The order on the injunction, by Judge Jorge Alonso in the United States District Court for the Northern District of Illinois Eastern Division, was issued Dec. 29. He refused the request primarily because the student in question had graduated and federal guidelines impacting the situation had been lifted by the Trump administration.
It is the latest development in an ongoing case that shook the Northwest Suburban community in late 2015, when a transgender studentreferred to in court documents and media as "Student A"sued for the right to use public accommodations designated for female students. The Obama administration intervened, and said the district was skirting Title IX violations that imperiled its federal funding. The district relented, over the objections of several local families, and made accommodations for the student.
The following summer, a group of families sued the district as well as the federal, state and county governments, charging the school violated or could potentially violate their children's privacy. The lawsuit was filed by an ad hoc group, Students and Parents for Privacy, who are largely represented by the anti-LGBT organization Alliance Defending Freedom. The federal defendants were dropped from the case after the Trump administration subsequently lifted federal guidelines protecting transgender students.
"Because the Federal Defendants have been dismissed, Plaintiffs' motion as to the federal rule embodied in the guidance documents is now moot," wrote Alonso. "Likewise, because Student A has graduated and the Locker Room Agreement has been terminated, this aspect of Plaintiffs' claims is also moot."
In a Jan. 2 statement, John Knight, Director of LGBT and HIV Project at the ACLU of Illinois, said, "Judge Alonso recognized the careful application of the law by the magistrate judge in this case, and denied this effort to re-institute segregation of transgender students in District 211.
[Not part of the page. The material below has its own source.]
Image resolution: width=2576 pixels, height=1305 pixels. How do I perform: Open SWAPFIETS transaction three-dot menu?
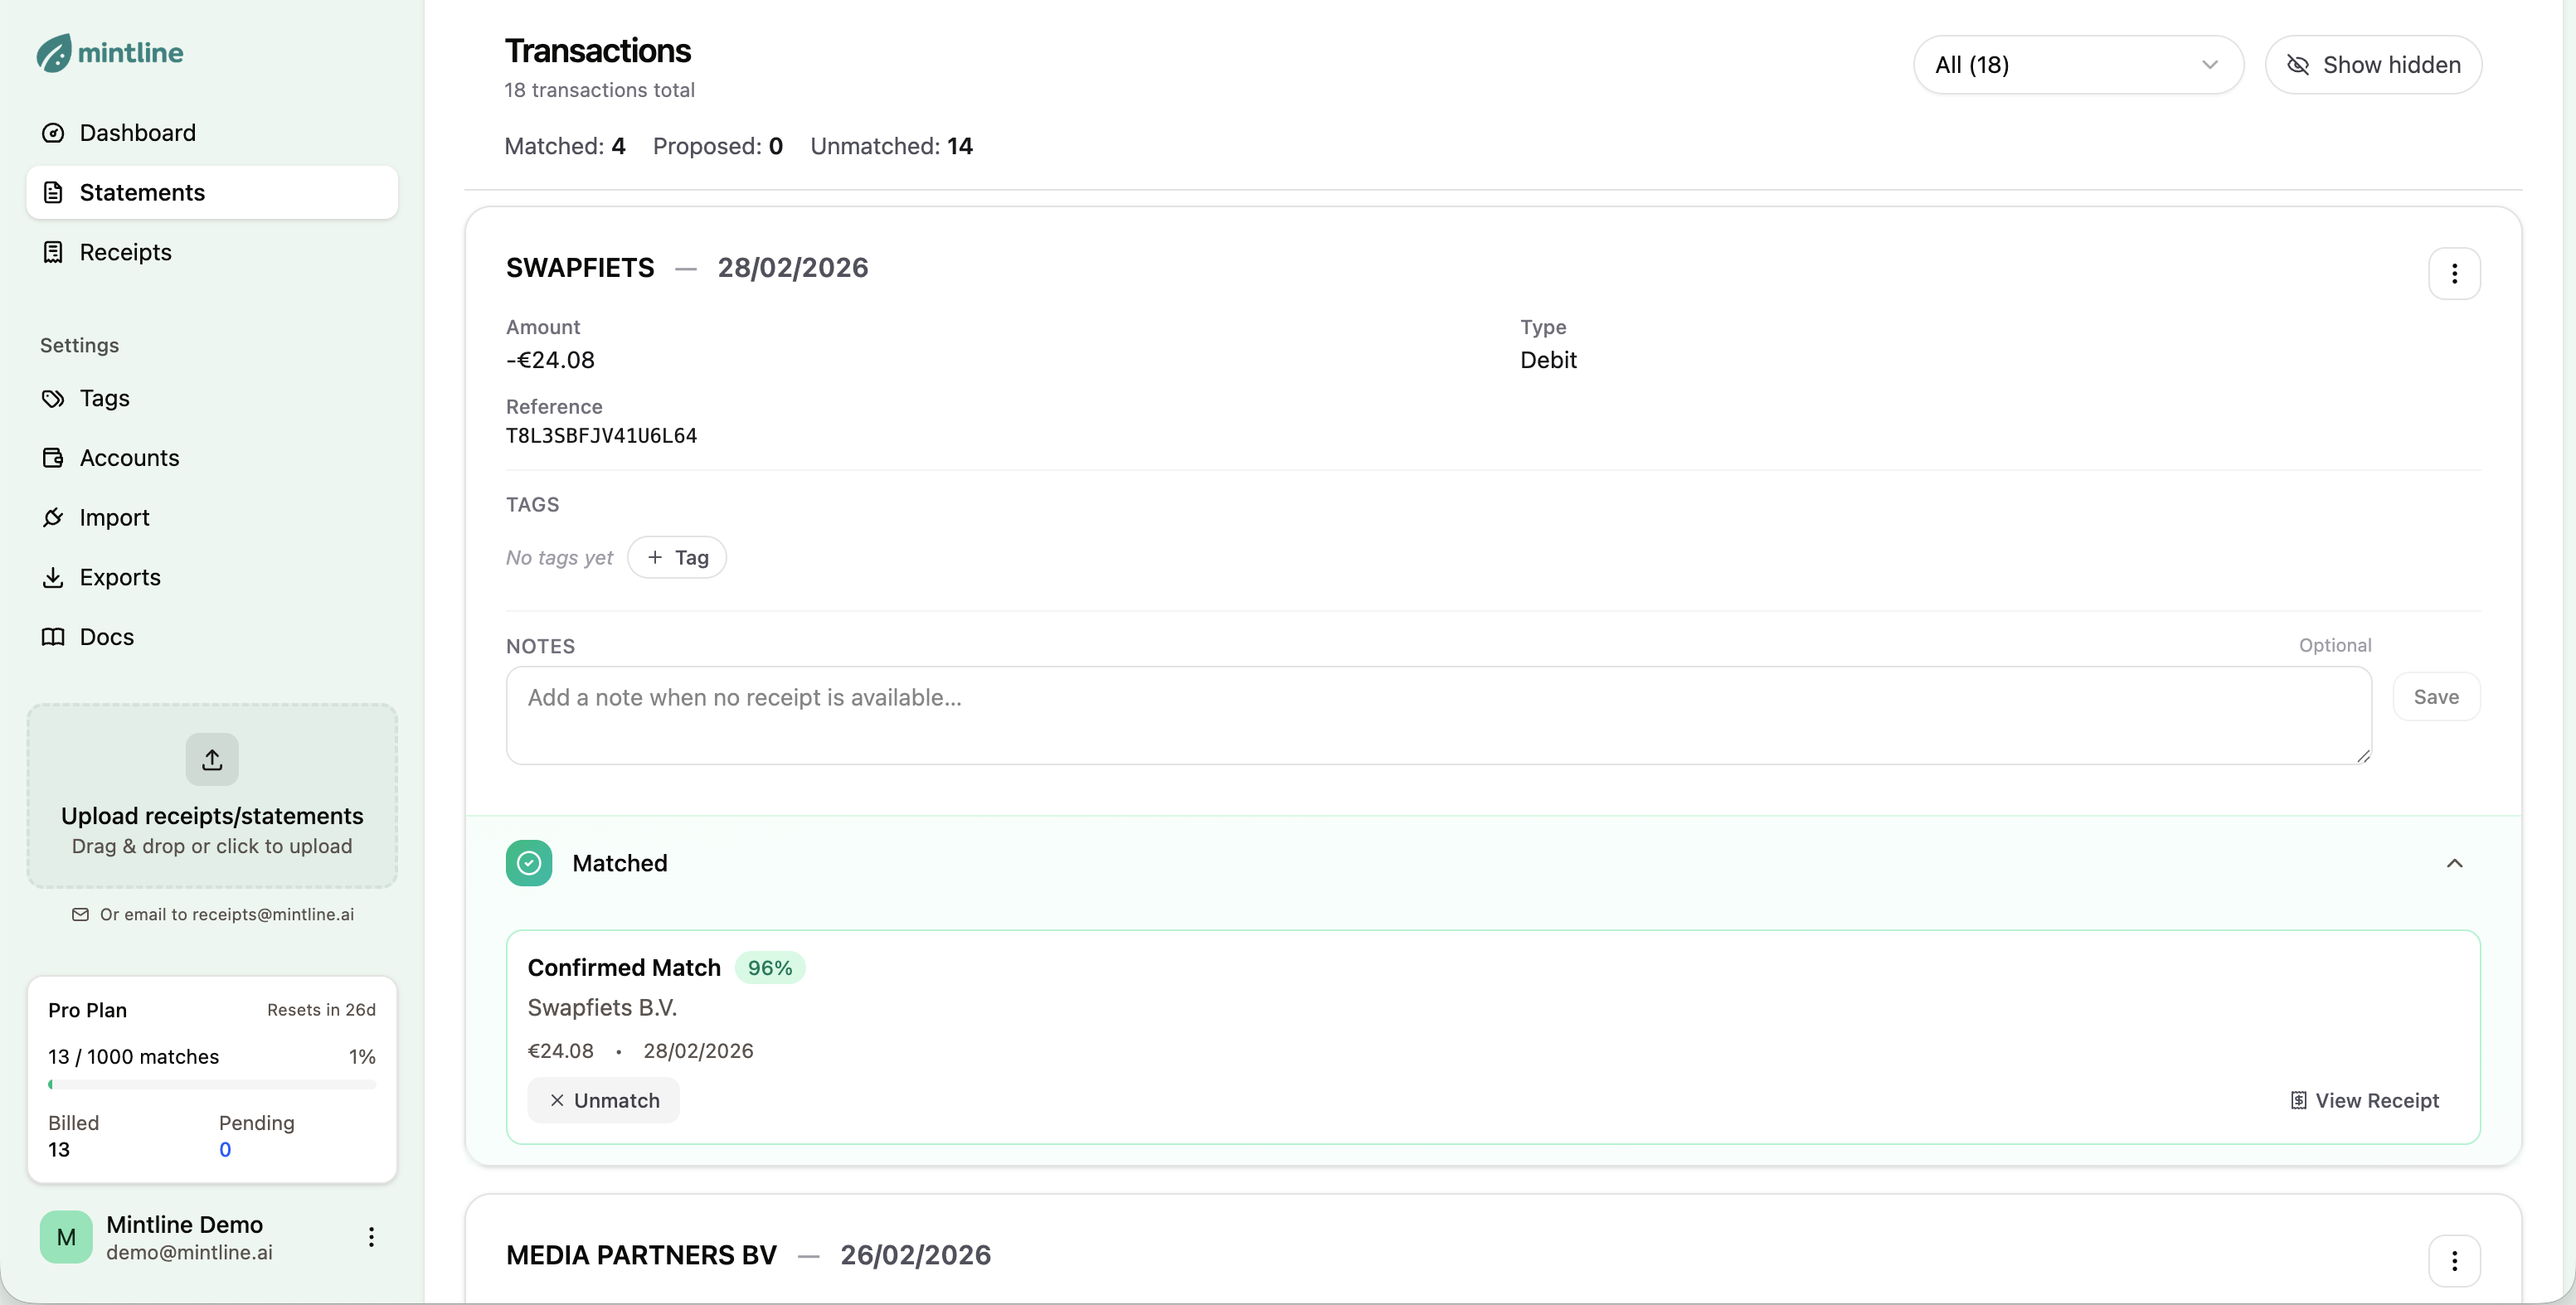point(2453,274)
"Throughout this litigation, one thing remains clear. The groups who filed this case remain unable to demonstrate any harm to their clients resulting from sharing restrooms and locker rooms with students who they perceive as different. … There have been no reported incidents of harm to a student from the presence of a transgender student in a gender-appropriate locker room or restroom anywhere across the country. And furthermore, as Judge Alonso's opinion once [again] confirmed, there is no constitutional right to refuse to share a restroom or locker room with students because they are transgender."
Another transgender student sued the district in late 2017, maintaining that District 211 had similarly prohibited her from using the girls' locker room. That student said District 211 only developed the rules as they applied to Student A, not the entire student body. Alonso noted that development in his decision.
"The fact that other transgender students want or might want to use sex-segregated facilities consistent with their gender identity, however, neither suggests that the injury of which Plaintiffs complained is continuing or that the injury complained of will be repeated," he wrote.
A status hearing on the matter is set for Feb. 8.